America – In my third year of University I went to study in America for a year. I put on forty pounds. I ate a lot of burgers and not a lot of vegetables. There was so much food.

I remember the cafeteria had tall cylinders full of cereal. One time a group of my friends and I went down to the cafeteria at lunch. We decided to finish the Lucky Charms cylinder. We ate so much of the stuff people’s mouths were bleeding. I can’t remember whether we finished it either.

They had this place called DP Dough which made calzones and if you made up your own kind and ordered enough of it they would name it after you and put it on the menu. My friends and I got one on the menu.

For my recipe – A good shepherds pie – you can’t beat a good shepherds pie. My Nan always used to make a good one. She put peas and carrots in it. That’s how I started eating peas. I guess one of the things growing up that sticks with me is shepherd’s pie with a ketchup smiley face on it.

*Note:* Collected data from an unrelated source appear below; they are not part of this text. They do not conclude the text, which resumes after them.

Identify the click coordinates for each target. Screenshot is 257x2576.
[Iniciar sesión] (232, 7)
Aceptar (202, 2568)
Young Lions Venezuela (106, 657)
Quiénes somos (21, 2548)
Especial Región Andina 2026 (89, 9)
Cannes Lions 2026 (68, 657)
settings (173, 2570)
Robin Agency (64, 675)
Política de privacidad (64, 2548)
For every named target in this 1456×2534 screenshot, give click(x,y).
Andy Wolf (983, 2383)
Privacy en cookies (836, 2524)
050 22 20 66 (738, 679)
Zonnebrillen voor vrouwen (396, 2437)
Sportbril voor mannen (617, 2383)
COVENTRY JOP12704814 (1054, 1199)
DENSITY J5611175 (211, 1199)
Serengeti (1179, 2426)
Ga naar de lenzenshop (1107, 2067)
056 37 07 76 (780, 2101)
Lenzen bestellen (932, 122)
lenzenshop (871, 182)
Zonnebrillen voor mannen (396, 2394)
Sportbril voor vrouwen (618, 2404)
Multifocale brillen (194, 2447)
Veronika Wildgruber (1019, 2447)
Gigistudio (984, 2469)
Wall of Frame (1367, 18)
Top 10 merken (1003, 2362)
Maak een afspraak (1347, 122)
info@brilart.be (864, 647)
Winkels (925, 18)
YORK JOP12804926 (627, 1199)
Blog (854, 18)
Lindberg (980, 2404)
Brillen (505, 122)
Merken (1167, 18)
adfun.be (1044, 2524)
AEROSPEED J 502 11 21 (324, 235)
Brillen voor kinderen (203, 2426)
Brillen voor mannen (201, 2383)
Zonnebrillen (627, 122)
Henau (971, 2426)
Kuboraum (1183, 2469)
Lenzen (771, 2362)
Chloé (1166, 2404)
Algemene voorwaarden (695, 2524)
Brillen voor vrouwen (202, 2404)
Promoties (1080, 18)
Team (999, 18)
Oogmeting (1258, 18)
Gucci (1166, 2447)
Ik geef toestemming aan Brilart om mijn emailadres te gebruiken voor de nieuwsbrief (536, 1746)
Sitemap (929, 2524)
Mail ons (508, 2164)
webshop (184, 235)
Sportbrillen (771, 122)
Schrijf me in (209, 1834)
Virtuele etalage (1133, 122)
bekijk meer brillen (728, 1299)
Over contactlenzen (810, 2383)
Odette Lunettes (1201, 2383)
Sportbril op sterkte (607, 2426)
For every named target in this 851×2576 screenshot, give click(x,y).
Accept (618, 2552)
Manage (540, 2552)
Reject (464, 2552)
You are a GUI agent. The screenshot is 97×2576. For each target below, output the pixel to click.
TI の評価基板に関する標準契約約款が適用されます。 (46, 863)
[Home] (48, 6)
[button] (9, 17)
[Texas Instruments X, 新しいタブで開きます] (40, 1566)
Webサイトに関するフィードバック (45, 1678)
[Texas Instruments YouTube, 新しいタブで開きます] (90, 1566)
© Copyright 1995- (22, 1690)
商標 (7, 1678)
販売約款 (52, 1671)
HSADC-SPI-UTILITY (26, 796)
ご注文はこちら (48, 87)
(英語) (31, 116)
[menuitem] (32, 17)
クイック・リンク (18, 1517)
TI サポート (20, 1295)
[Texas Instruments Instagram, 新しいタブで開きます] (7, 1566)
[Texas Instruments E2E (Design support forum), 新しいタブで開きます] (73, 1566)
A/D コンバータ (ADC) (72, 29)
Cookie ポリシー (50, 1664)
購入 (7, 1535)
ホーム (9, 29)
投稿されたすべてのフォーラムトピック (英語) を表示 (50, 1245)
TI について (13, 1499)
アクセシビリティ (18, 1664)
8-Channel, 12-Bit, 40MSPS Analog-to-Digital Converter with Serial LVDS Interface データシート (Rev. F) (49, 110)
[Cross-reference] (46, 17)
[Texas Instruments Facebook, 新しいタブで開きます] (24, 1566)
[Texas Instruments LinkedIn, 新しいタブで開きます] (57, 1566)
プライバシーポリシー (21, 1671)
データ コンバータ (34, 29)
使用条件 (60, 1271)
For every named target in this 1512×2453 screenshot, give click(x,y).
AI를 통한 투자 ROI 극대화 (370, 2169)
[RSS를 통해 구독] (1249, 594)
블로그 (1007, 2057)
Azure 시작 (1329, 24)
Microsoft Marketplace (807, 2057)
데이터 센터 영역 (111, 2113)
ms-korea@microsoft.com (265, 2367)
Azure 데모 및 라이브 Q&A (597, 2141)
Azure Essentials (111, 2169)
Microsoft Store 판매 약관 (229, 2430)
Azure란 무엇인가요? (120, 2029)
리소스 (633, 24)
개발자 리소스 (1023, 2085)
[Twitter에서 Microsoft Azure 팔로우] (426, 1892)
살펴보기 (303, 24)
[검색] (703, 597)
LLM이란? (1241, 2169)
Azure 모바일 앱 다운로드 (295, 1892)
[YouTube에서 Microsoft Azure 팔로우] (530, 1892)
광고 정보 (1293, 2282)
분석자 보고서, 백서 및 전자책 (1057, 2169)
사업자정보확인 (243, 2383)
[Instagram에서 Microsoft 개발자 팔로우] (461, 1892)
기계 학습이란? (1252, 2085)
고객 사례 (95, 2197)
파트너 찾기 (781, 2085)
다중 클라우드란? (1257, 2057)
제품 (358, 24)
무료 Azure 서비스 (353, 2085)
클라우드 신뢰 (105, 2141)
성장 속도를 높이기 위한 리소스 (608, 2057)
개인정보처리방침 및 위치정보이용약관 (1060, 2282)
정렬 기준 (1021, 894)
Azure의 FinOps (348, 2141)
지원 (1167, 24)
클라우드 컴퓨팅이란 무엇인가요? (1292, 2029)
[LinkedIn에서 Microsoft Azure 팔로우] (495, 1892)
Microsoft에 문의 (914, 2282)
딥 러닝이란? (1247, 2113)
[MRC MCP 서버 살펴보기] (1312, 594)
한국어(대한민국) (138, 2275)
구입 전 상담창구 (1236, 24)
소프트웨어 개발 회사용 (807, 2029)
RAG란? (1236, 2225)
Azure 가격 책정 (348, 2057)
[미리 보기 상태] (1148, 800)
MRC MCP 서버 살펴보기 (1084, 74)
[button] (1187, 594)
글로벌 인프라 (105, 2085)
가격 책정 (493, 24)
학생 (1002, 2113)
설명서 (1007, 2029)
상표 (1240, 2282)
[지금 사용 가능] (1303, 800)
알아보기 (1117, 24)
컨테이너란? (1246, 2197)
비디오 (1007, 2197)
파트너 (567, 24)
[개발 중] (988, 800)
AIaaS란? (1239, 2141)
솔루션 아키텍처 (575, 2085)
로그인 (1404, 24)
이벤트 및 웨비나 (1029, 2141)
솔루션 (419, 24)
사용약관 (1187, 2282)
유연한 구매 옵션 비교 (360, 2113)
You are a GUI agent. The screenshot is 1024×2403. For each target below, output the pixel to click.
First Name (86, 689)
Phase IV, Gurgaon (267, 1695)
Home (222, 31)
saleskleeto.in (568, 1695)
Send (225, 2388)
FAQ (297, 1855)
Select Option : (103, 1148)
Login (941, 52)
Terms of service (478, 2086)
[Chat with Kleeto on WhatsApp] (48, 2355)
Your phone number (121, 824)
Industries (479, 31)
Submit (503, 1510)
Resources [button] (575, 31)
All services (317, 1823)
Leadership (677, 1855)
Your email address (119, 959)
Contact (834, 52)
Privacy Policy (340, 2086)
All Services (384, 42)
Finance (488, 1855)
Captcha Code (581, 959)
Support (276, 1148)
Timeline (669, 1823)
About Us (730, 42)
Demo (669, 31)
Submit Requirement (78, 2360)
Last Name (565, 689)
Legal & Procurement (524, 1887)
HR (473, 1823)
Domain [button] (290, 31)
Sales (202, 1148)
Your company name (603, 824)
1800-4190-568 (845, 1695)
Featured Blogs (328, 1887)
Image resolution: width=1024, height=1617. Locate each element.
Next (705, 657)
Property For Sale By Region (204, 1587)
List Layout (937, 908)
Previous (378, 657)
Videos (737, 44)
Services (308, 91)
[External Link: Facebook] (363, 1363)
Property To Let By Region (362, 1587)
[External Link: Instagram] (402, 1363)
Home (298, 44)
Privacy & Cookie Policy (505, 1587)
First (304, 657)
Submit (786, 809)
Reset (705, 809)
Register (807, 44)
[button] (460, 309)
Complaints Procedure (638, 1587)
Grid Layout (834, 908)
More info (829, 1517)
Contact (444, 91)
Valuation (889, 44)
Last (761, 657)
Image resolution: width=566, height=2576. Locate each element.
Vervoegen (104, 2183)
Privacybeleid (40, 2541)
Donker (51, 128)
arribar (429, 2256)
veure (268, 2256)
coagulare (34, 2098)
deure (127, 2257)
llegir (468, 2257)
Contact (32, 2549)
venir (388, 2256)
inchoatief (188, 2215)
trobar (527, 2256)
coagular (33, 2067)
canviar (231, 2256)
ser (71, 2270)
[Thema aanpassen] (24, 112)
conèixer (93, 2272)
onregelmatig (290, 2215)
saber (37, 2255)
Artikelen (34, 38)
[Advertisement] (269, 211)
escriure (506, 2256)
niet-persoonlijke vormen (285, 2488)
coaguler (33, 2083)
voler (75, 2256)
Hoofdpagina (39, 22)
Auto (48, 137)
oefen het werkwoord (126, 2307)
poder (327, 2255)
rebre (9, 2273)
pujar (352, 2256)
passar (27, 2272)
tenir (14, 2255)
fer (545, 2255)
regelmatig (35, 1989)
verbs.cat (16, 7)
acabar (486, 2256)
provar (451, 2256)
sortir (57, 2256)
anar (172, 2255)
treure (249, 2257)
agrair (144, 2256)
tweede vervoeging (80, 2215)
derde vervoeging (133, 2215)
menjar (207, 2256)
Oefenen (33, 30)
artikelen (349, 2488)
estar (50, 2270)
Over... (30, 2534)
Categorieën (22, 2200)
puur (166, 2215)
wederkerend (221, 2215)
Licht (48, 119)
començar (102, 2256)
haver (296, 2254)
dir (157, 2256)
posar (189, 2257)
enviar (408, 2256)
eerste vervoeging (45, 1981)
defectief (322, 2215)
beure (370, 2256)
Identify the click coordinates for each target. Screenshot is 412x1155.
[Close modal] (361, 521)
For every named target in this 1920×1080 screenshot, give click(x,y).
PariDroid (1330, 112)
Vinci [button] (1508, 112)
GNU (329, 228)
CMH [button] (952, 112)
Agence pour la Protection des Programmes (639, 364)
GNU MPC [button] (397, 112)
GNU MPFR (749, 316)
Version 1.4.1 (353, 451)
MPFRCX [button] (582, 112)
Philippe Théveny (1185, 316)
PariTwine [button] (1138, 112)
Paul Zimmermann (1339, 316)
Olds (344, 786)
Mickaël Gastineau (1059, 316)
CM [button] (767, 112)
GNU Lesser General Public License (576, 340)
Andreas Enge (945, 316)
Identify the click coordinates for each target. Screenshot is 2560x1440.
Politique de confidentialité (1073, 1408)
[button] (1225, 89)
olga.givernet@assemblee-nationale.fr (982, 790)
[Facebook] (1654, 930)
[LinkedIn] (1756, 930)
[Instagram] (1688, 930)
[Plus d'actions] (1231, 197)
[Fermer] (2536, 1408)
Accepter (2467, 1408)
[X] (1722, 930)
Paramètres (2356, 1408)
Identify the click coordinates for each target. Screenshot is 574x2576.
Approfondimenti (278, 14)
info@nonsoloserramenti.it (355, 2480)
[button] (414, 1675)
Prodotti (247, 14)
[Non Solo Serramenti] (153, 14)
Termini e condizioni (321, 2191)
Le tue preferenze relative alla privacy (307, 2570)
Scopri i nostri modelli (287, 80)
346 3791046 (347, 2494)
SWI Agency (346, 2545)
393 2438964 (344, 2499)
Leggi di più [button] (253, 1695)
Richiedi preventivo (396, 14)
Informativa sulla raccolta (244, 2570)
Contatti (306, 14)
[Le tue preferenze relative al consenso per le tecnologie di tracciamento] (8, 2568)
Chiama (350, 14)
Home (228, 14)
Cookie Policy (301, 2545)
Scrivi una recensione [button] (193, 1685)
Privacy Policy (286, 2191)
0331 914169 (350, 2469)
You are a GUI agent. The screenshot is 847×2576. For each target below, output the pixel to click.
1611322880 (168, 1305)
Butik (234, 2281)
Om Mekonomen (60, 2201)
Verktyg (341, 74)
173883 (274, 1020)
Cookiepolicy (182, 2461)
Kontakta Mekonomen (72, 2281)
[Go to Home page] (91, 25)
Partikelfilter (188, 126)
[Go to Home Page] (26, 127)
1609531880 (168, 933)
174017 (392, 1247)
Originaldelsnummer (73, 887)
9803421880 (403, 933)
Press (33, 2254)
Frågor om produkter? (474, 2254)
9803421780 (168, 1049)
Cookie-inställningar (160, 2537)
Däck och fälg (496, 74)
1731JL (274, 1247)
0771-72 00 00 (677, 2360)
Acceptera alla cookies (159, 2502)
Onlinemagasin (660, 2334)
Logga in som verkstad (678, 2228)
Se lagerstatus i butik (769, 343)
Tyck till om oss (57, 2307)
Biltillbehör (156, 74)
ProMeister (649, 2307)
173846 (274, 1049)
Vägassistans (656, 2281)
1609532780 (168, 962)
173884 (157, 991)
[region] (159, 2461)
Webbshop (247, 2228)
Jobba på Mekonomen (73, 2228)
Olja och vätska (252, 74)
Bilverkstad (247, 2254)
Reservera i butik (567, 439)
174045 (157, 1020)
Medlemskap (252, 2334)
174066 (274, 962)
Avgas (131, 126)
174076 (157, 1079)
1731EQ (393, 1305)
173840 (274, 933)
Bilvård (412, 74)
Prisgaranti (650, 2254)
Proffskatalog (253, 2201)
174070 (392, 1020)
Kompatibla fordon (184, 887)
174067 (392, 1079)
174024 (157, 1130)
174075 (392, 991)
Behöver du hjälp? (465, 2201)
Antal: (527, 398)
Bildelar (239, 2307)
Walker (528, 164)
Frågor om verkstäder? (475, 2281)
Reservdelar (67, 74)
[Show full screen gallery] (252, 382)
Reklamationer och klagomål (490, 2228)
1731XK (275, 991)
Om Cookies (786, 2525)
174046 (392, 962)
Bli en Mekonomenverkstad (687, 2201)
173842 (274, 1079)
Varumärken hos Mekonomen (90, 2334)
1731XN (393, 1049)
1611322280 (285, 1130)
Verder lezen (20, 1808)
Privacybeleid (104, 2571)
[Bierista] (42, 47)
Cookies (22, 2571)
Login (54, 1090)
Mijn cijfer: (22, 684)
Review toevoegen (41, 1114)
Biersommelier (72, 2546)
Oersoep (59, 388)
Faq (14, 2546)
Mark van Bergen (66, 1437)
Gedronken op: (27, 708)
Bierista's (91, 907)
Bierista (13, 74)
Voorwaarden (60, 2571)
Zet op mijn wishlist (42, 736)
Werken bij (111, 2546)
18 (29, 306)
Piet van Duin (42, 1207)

Finished with jam tart and custard. That’s my childhood in a meal basically.

Recipe: David’s Nan’s Shepherd’s Pie (with a twist) Serves 4 – 6

The recipe is adapted from the amazing recipe in the What Katie Ate cookbook by Katie Quinn Davies. The twist involves a few small tweaks: (1) the addition of roasted garlic and parmesan to the mash topping just makes delicious mash more delicious; (2) the addition of chipotle sauce to the mince gives a subtle sweet, smokey flavour. Yum! ; (3) the addition of peas to the pie – to replicate David’s Nan’s version; (4) a ketchup smiley face.


For the topping:

2 cloves of garlic unpeeled

6 floury potatoes – peeled and cut in half

knob of butter

80ml milk

50 g of parmesan cheese finely grated plus 2- 3 tablespoons to top.

For the filling:

1 tablespoon oil

1 brown onion, finely diced

1 carrot finely chopped

2 cloves of garlic, crushed

500g lamb mince

500ml beef or chicken stock

1 and 1/2 tablespoons tomato puree

80ml Worcestershire sauce

3 tablespoons HP Brown Sauce

3 tablespoons chipotle sauce

half a cup of frozen peas

salt and freshly ground black pepper

tomato sauce

1. Preheat the oven to 180 degrees (fan)/ 200 degrees (not fan assisted). Put the garlic cloves on a baking tray and roast for about 30 minutes until soft. Take them out of the oven and leave to cool.

2. While the garlic is roasting – half fill a large saucepan with cold water. Season the water with a pinch of salt. Add the potatoes. Bring the water to the boil over a high heat and then reduce to simmer. Test the potatoes to see whether they are done by piercing the middle of the potato with a knife. The middle needs to be soft, otherwise your potatoes will be lumpy.

3. Drain the potatoes. Put them back in the pan. I break my potatoes up with a pastry cutter first (as I don’t have a potato ricer), then I mash my potatoes with a potato masher. If you want super smooth potatoes (and you don’t have a ricer) – then push the mashed potatoes through a fine sieve. Frankly this is too much hard work for me and I usually skip this step (read always skip this step). Add the butter and mix. Then add the milk, parmesan and garlic. Note you need to squeeze the soft garlic out of the papery skin on the outside. Season to taste with salt and pepper. At this point a proper cook would put the mashed potatoes in a piping bag. I don’t. But if you want to – you need to use a piping bag fitted with a star shaped nozzle. Leave the potatoes to one side.

4. While the potatoes are cooking, heat the oil in a large frying pan over a medium heat. Add the onion and carrot and fry until soft – about five minutes. Then add the garlic and fry for a further 5 minutes. Add the minced lamb and stir well, breaking up any clumps of meat. Cook until the lamb is nicely browned. Add the stock, tomato puree, Worcestershire sauce, brown sauce and chipotle sauce and mix. Season with salt and pepper. Simmer for about 20 minutes then add the peas. Simmer for a further 20 minutes until the sauce has thickened.

5. Spoon the mince into an ovenproof dish. You probably need something with a capacity of about 1.5l (from the photos you can see the dish I used was a teeny bit small). Carefully spoon the potato over the top of the mince (or pipe if you are fancy). Sprinkle with the extra grated parmesan. Bake for 40 minutes or until the potato is golden brown.

6. Squeeze on tomato sauce smiley face.